CobaltStrike4.0 payload执行过程

前言

使用CobaltStrike 4.0生成多个payload，分析其加载过程和检测方法

生成Payload

设置监听之后生成EXE

加载过程

先说结论：

• 生成的exe只是为了加载恶意DLL

• 恶意DLL是使用了XOR加密存储的，原始数据和密钥都存放在exe的.data段

• 恶意DLL头部被修改过，使用反射注入技术将DLL注入自身

拖进IDA查看，循环结构，休眠十秒继续执行。执行逻辑如下：

main.png

1、在函数sub_401800中创建了管道%c%c%c%c%c%c%c%c%cMSSE-%d-server，可以作为特征提取

2、创建管道结束后在sub_401608中将.data段的数据复制到管道，大小是33000h。

main.png

3、在函数sub_4017A2中申请内存，调用sub_401559进行解密数据。

main.png

4、创建新线程去执行恶意DLL

createthread.png

动态分析

在最后CreateThread函数处下断点，查看解密出的DLL

dll1.png dll2.png

这时可以利用脚本dump出文件，便于之后单独分析。

from idc import *


tmp_list = []
for byte in idc.GetManyBytes(0x690000, 0x33000):
    tmp_list.append(byte)

with open("dump.bin", "wb") as f:
    f.write(bytes(tmp_list))
print("success")

关注创建新线程逻辑的sub_401550处代码，是跳到eax处，这时eax保存的是恶意dll的地址。

401550.png

这个时候就很奇怪，存在一个问题：为什么跳到一个PE头部可以正常执行？
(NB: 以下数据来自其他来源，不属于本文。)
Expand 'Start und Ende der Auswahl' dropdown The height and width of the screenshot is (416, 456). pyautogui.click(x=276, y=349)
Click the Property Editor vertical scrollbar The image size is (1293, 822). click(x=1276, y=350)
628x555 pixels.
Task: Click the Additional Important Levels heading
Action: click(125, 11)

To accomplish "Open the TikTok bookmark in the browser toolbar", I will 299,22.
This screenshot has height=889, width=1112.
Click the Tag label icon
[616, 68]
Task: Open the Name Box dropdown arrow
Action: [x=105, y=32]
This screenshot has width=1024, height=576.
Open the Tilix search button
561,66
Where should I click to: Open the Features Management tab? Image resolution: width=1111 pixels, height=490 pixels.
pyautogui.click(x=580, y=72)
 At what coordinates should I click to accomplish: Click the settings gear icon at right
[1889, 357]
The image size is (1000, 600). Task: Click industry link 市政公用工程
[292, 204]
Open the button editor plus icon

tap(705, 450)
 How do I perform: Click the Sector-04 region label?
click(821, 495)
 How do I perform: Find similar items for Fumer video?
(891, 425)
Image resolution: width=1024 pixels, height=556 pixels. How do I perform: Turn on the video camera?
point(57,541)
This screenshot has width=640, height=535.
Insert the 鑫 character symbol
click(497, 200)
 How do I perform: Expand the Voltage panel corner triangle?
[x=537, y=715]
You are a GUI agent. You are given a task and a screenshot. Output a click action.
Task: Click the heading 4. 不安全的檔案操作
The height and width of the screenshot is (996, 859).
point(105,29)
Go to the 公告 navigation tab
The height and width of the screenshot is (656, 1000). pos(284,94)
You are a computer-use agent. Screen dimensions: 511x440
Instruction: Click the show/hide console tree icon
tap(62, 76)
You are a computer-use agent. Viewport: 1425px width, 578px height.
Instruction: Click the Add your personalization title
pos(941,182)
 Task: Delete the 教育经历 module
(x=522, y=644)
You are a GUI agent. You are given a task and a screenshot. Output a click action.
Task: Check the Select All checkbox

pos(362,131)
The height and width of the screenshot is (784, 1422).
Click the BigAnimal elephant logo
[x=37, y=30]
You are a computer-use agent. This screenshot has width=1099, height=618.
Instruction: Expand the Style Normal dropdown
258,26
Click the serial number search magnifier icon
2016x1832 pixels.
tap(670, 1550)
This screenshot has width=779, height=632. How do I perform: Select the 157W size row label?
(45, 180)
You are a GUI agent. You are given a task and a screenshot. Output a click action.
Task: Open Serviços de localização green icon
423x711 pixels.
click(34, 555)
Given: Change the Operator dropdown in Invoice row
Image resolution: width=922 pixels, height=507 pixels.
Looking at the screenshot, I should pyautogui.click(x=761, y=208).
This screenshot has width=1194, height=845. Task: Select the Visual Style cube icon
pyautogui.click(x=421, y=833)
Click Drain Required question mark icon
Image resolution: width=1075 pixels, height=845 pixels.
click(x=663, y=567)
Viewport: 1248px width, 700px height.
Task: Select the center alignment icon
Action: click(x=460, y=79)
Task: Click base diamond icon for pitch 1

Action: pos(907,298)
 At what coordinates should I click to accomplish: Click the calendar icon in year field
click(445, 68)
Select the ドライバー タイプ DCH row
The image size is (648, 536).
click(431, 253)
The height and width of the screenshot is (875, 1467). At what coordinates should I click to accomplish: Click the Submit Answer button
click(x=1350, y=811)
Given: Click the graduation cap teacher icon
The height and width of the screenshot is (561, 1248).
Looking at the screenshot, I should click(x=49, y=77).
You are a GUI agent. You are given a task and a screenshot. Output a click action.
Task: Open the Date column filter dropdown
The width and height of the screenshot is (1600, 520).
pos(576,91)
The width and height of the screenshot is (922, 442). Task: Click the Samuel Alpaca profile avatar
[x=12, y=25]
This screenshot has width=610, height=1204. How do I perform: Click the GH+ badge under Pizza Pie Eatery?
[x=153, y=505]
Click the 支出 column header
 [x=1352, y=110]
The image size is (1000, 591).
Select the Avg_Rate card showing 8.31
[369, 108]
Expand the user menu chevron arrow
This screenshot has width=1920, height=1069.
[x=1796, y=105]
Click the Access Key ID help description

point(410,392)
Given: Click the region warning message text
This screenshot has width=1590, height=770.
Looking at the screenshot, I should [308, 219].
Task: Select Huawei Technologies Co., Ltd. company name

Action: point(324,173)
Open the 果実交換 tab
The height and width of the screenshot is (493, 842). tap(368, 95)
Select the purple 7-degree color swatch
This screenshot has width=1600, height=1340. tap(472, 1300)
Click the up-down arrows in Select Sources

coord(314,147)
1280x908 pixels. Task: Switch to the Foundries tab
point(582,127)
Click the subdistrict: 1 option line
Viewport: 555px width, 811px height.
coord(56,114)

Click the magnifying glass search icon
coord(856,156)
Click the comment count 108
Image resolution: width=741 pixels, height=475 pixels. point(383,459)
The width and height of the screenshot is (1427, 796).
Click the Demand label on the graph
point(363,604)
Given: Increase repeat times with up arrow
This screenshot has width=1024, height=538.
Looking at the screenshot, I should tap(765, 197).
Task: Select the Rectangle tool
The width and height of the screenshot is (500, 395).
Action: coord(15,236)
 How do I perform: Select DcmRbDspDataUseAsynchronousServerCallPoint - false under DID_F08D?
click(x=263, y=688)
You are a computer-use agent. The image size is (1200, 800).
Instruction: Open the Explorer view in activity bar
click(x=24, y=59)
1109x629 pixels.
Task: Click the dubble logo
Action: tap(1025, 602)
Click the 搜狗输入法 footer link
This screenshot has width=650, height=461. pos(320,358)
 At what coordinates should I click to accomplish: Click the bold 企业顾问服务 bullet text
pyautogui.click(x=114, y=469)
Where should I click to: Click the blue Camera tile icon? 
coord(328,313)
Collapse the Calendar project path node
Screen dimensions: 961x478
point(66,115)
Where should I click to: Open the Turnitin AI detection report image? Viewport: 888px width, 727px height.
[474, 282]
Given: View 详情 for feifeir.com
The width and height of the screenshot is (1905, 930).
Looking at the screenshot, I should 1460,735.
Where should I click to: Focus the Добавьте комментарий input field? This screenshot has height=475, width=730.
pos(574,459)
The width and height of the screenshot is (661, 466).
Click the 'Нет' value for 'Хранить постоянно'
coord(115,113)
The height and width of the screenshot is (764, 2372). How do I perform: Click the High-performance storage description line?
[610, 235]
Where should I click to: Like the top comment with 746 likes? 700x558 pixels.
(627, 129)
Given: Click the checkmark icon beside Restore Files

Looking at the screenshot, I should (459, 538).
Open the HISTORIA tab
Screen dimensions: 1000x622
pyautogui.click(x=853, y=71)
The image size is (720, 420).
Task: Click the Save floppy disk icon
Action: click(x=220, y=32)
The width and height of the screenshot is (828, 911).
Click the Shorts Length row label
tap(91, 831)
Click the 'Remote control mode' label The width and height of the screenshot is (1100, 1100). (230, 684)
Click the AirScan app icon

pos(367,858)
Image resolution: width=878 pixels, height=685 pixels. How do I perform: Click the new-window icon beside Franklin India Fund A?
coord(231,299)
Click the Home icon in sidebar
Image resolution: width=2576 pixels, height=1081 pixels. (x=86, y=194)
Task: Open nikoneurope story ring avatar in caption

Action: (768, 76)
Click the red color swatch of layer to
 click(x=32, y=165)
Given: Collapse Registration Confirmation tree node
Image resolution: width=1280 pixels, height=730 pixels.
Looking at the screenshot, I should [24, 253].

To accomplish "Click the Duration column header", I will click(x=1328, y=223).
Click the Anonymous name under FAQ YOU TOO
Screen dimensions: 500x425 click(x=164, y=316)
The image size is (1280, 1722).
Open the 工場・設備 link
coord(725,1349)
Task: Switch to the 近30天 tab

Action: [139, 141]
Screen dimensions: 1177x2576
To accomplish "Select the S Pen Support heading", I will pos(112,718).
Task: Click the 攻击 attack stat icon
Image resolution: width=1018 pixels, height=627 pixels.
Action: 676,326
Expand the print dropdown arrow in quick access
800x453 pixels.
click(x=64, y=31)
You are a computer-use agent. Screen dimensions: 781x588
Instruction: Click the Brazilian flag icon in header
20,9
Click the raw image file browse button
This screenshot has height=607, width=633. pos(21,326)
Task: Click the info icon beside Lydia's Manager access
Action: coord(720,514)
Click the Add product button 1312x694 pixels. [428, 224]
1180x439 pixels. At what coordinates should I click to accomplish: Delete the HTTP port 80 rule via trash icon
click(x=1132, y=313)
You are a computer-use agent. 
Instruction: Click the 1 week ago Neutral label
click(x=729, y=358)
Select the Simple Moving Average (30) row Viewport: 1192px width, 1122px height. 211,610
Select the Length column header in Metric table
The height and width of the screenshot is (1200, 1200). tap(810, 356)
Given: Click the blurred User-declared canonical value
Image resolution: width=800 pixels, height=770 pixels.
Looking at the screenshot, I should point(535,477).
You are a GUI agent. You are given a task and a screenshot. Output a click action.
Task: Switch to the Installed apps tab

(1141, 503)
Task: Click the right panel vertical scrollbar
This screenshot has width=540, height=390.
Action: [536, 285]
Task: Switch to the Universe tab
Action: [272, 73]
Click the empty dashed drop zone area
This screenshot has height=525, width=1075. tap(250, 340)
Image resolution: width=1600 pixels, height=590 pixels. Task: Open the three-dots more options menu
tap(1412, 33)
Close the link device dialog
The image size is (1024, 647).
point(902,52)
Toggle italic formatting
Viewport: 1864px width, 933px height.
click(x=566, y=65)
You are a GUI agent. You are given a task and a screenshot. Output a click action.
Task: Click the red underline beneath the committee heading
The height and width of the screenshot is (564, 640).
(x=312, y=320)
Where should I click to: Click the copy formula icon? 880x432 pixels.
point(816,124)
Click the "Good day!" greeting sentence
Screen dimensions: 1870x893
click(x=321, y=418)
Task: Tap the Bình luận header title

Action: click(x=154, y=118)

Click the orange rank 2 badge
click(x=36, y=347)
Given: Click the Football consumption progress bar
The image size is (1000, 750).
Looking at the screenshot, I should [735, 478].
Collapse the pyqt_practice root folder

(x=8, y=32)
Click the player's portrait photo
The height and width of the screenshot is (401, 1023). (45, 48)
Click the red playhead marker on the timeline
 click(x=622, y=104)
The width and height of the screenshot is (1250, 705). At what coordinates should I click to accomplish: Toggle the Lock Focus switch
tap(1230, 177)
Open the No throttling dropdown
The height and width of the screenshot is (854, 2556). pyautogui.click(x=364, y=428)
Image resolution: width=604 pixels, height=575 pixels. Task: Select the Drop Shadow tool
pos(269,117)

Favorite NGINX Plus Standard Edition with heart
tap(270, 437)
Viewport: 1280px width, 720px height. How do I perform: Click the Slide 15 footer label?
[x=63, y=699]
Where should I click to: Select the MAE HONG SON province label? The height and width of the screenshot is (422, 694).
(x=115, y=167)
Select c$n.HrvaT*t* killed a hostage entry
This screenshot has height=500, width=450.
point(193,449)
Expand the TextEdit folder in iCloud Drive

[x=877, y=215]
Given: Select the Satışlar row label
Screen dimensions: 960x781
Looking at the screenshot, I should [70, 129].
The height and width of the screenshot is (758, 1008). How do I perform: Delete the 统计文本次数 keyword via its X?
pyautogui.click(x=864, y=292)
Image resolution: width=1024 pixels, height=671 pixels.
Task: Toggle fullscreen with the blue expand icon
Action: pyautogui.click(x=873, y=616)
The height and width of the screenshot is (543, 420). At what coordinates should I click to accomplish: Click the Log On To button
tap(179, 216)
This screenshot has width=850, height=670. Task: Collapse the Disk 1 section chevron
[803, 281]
？答案就是这个PE头部是被精心构造的。

pe_head.png

Msf中也有相似的加载手法，可以参考meterpreter_loader的源码：https://github.com/rapid7/metasploit-framework/blob/master/lib/msf/core/payload/windows/meterpreter_loader.rb

对照函数asm_invoke_metsrv处的逻辑可以理解上述汇编的作用。

def asm_invoke_metsrv(opts={})
    asm = %Q^
        ; prologue
          dec ebp               ; 'M'
          pop edx               ; 'Z'
          call $+5              ; call next instruction
          pop ebx               ; get the current location (+7 bytes)
          push edx              ; restore edx
          inc ebp               ; restore ebp
          push ebp              ; save ebp for later
          mov ebp, esp          ; set up a new stack frame
        ; Invoke ReflectiveLoader()
          ; add the offset to ReflectiveLoader() (0x????????)
          add ebx, #{"0x%.8x" % (opts[:rdi_offset] - 7)}
          call ebx              ; invoke ReflectiveLoader()
        ; Invoke DllMain(hInstance, DLL_METASPLOIT_ATTACH, config_ptr)
          ; offset from ReflectiveLoader() to the end of the DLL
          add ebx, #{"0x%.8x" % (opts[:length] - opts[:rdi_offset])}
    ^

    unless opts[:stageless] || opts[:force_write_handle] == true
      asm << %Q^
          mov [ebx], edi        ; write the current socket/handle to the config
      ^
    end

    asm << %Q^
          push ebx              ; push the pointer to the configuration start
          push 4                ; indicate that we have attached
          push eax              ; push some arbitrary value for hInstance
          call eax              ; call DllMain(hInstance, DLL_METASPLOIT_ATTACH, config_ptr)
    ^
  end

这里就是精心构造了PE头部，使用了反射注入技术，将dll注入自身，返回的是dllmain的地址。0x650022处call eax实际上就开始执行DLLMain处的逻辑了，可以对比下面两张图。之后就正常分析dump出的DLL即可

dllmain.png dllmain2.png

检测

1、创建管道的部分存在硬编码%c%c%c%c%c%c%c%c%cMSSE-%d-server，可以使用yara规则检测。

2、原始加密数据和解密密钥存放的位置在不同版本的cs中是不同的，可以收集不同版本的CS生成恶意payload进行分析，可以区分不同的CS版本。